GAINESVILLE — Contrary to public perception, home becomes a prison and the entire family is punished when criminal offenders are sentenced to house arrest, a new University of Florida study finds.

Offenders say the guilt of having to see family members suffer and not be able to help them makes home confinement — a popular alternative to a jail sentence — worse than prison, said Sylvia Ansay, a UF graduate student in sociology who did the research for her doctoral dissertation.

“The public sees people out and about instead of in prison and may see this as an easy thing,” Ansay said. “But for family members that I interviewed, it’s not a bit easy.
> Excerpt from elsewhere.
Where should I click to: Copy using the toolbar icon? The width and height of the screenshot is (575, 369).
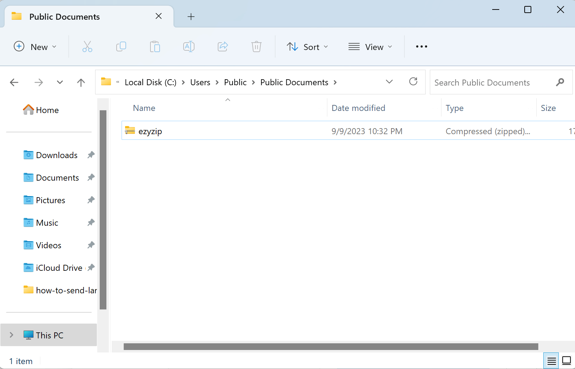click(121, 46)
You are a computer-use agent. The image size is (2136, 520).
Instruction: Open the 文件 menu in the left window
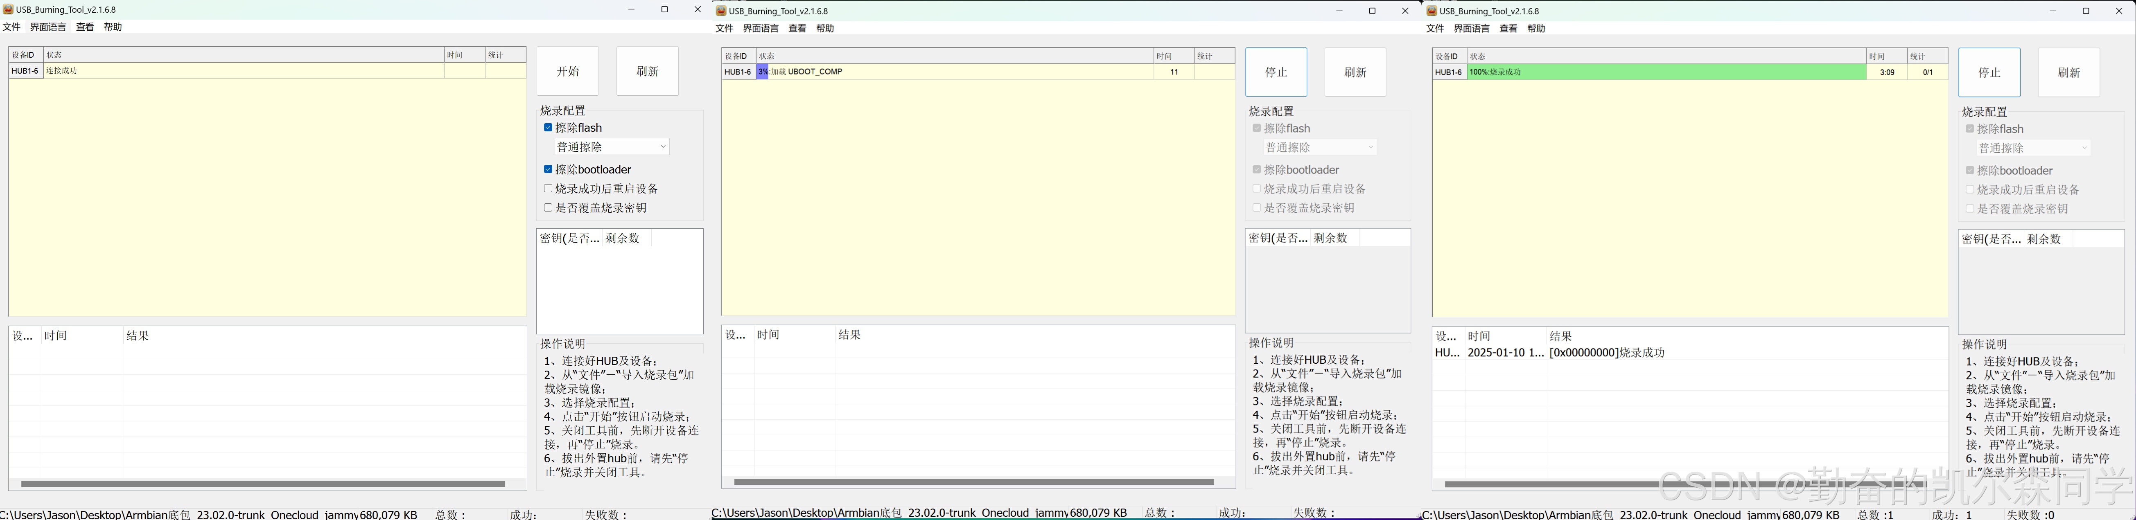[12, 27]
It was clear that in some households all members were virtually on community control.

“The meaning of such family rituals as attending weddings and funerals, celebrating birthdays, enjoying the holidays or caring for elders are necessarily discounted, devalued and even penalized,” Ansay said. “Little wonder that family members frequently voice their belief that they, too, are being punished.”

If a wife’s car breaks down at midnight, a child misses a school bus or a disabled grandmother needs a prescription, the family member in home confinement feels totally helpless, she said.
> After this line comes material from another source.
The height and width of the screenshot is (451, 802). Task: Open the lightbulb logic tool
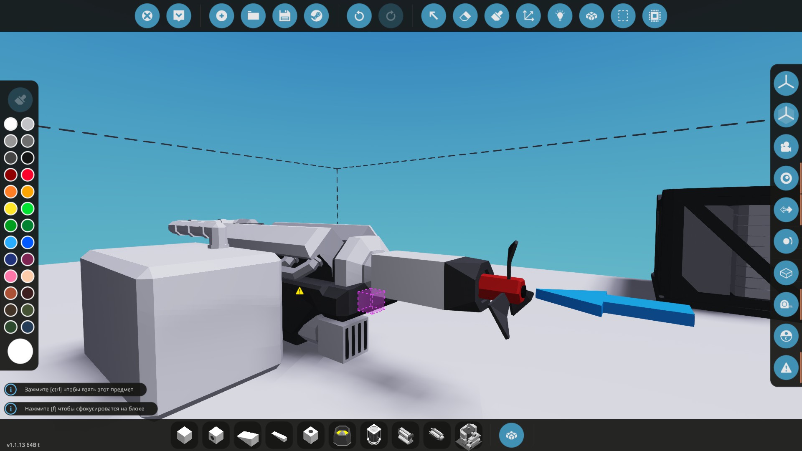tap(560, 16)
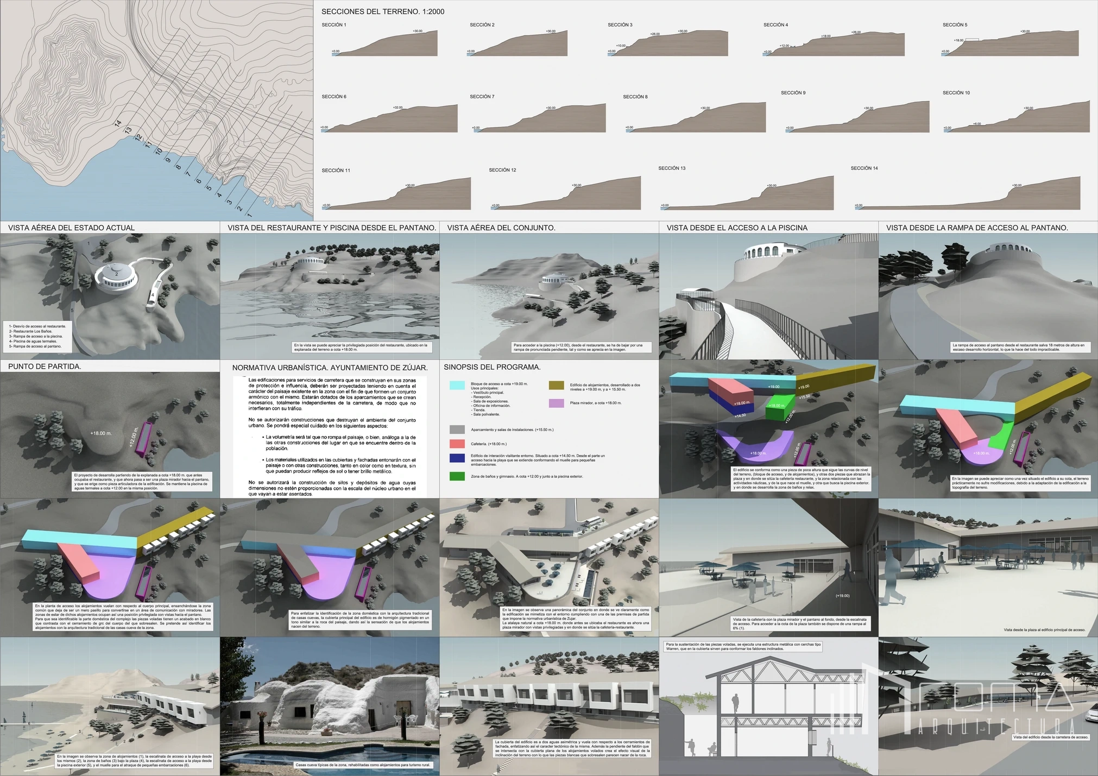Click the Secciones del terreno 1:2000 heading

point(383,11)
Having to sit by while family members shift roles and do double duty causes a great deal of guilt and stress for the offender, Ansay said. “One public defender said that if it were his son or daughter, he would advise them to take prison time and get it over,’” she said. “Many offenders expressed the same sentiment, that if they had to do it again, they would rather go to prison.”

Community-based programs, such as house arrest and electronic monitoring, have become a mainstay in criminal punishment, increasingly replacing jail or prison time, Ansay said. Community control, Florida’s version of home confinement and intensive supervision, is one of the nation’s most ambitious programs, said Ansay, whose study tracked 26 offenders and their families from one circuit court district during the last year.
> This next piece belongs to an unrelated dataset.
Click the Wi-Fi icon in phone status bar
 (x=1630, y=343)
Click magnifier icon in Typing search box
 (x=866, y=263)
Although most offenders appreciate being with their families while serving their sentences, the stress of continuing family obligations frequently breaks down the roles and rituals that hold the family together, Ansay said.

“This research is of major significance because it takes a rare look at the everyday experience for families of having a member of the household on house arrest,” said Jaber F. Gubrium, a UF sociology professor who supervised Ansay’s research.

Ansay said one man could no longer routinely take his daily walk to visit his elderly mother to make sure she had taken her medication.

The same man also was forbidden to bring his young son to a neighborhood park to play. And the women he lived with had to pick up the slack, doing errands they used to share together and feeling lonely going to places they once went to together, Ansay said.

“When he got sentenced to 18 months, his mom got sentenced to 18 months, his son got sentenced to 18 months, and so did I,” the man’s girlfriend said.

Another offender, in a difficult pregnancy, had to depend upon her mother, sister and aunt to drive her 30 miles to the probation office every week, as well as to doctor’s appointments. “It took all day, sometimes, with waiting and all,” her sister said. “I felt I was being punished for the crimes she did.”

Considering the needs of the family is important because if the family is successful in the program, the offender is successful, Ansay said.

“We need to reexamine family support and see it from two sides,” she said. “It’s more than other members helping someone comply with official rules. There are family rules, too, the things within the family that people do for each other to make family work.”